Taking these considerations, the electrical diagram/design is the following:

  1. The Q380 bottom plate was used as the PDB, this simplifies the cabling and saves space.
  2. We decided to keep the Y-PWR hot-swap load sharing controller, as it acts as an ideal OR to alternate between battery power and wall power.
  3. The 2200uF capacitor was selected according to recommended values for drones, to filter ripples, spikes and noise from the LiPo battery (produced by variations in the voltage, current, and frequency demanded by the circuit), the aim is to provide a more stable output. This capacitor can also provide voltage for a brief instance if there is a sharp voltage drop or power surge, such as drone take off.
  4. Given the fact that the payload of the drone was expected to be at most 2.5 kg, the ideal motor needed to be a low KV (Rpm per volt) motor. The advantage of a low KV motor is that it produces more torque (hence a bigger propeller can be used), thus generates more static thrust for lifting at a lower current draw compared to higher KV motors. The downside is that the motors are not as fast as higher KV mototrs, however this is desired for the end applicaiton.
  5. According to the SunnySky datasheet for the 1250kV motors, the motors will draw a maximum of 36.2 A each if the thrust generated is 1.37 kg. However, as the thrust required to lift the drone (hovering) will never reach that value, the average draw will at most be 20 Amps. Hence, 30 A ESC were selected, these have proven to work properly with our setup.
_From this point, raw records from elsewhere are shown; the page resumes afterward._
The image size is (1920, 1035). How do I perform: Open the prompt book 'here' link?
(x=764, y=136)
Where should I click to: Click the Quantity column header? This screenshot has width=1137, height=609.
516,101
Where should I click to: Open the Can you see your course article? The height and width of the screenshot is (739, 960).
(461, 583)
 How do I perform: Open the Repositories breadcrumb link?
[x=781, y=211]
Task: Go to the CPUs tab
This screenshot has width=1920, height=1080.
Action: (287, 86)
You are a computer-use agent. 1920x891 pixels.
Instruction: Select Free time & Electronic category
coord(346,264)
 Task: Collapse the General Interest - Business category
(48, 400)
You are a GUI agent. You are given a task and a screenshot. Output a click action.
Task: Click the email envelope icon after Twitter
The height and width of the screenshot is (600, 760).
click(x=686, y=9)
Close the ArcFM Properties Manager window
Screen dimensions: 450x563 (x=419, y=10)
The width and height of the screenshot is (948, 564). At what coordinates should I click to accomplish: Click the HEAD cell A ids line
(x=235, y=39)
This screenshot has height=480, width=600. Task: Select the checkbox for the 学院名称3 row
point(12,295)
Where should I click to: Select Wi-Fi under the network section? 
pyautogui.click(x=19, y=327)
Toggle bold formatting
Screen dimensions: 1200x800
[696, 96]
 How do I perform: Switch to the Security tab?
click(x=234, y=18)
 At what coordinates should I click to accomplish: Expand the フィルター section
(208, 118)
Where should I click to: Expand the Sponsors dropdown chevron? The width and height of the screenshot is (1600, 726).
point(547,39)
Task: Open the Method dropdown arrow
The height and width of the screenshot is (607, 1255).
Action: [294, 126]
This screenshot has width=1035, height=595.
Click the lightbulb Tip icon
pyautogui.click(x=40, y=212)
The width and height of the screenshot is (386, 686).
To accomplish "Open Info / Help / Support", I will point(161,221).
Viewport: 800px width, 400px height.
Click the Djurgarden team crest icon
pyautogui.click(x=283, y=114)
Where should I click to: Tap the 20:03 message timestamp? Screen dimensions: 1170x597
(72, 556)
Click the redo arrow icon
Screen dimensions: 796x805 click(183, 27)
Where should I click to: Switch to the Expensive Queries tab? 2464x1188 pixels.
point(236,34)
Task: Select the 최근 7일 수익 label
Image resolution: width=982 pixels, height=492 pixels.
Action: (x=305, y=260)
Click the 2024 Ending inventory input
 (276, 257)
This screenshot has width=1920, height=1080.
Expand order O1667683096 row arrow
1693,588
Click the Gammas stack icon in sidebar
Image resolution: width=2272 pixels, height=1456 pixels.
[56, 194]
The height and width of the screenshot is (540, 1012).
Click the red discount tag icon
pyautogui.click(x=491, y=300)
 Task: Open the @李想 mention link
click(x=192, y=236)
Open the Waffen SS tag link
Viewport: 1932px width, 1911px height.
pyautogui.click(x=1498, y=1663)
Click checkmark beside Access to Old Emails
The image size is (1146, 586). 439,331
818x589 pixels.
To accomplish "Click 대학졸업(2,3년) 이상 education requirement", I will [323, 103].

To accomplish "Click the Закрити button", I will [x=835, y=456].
  6. To properly calibrate the ESC, so that the controller knows the maximum and minimum PWM values that can be provided, we employed a function generator. ESC calibration may vary between different brands, however, for the selected ESC, the following method works:

    • Generate a 5V pulse train with a frequency of 50Hz.
    • Set the Duty Cycle to 5%.
    • Connect the function generator output to the ESC PWM wires.
    • Connect the battery to the drone.
    • Set the function generator output to ON. You should hear a tone with 2 or 3 beeps.
    • After the tones, increase the Duty Cycle to 10%, a number of beeps will be heard, followed by an intermittent tone, which will indicate that the calibration process is done.
    • Alternatively, you can use QgroundControl

  7. To power the NUC and the PX4 controller, DC/DC converters were selected. Despite the fact that the NUC could be operated directly from the LiPo battery as the input voltage ranges from 12V to 19V, it is not desirable. Voltage dips and transients can damage or affect the NUC operation. E.g. at take off, a voltage sag may result from the power surge demanded by motors and turn off the NUC (voltage lower than 12 V). For this reason, a 150W DC/DC Boost converter was selected to deliver a maximum constant 17 V to the NUC, despite changes in the input voltage. For the PX4, a Buck converter was used to deliver continuous 5 V to the controller. The same selection criteria applies for the controller.

  8. The power module that is connected right after the battery is mainly used to provide the current and voltage sensor readings to the PX4, however, the actual voltage to power the PX4, comes from the 5V Buck converter after the Y-PWR board. This achieves the following:

  9. The PX4 switch is used to turn ON/OFF the controller and the V/A sensor reading.
  10. If the PX4 gets powered by the NUC (USB), the switch enables/disables the V/A reading (as a second safety measure, the drone will not arm).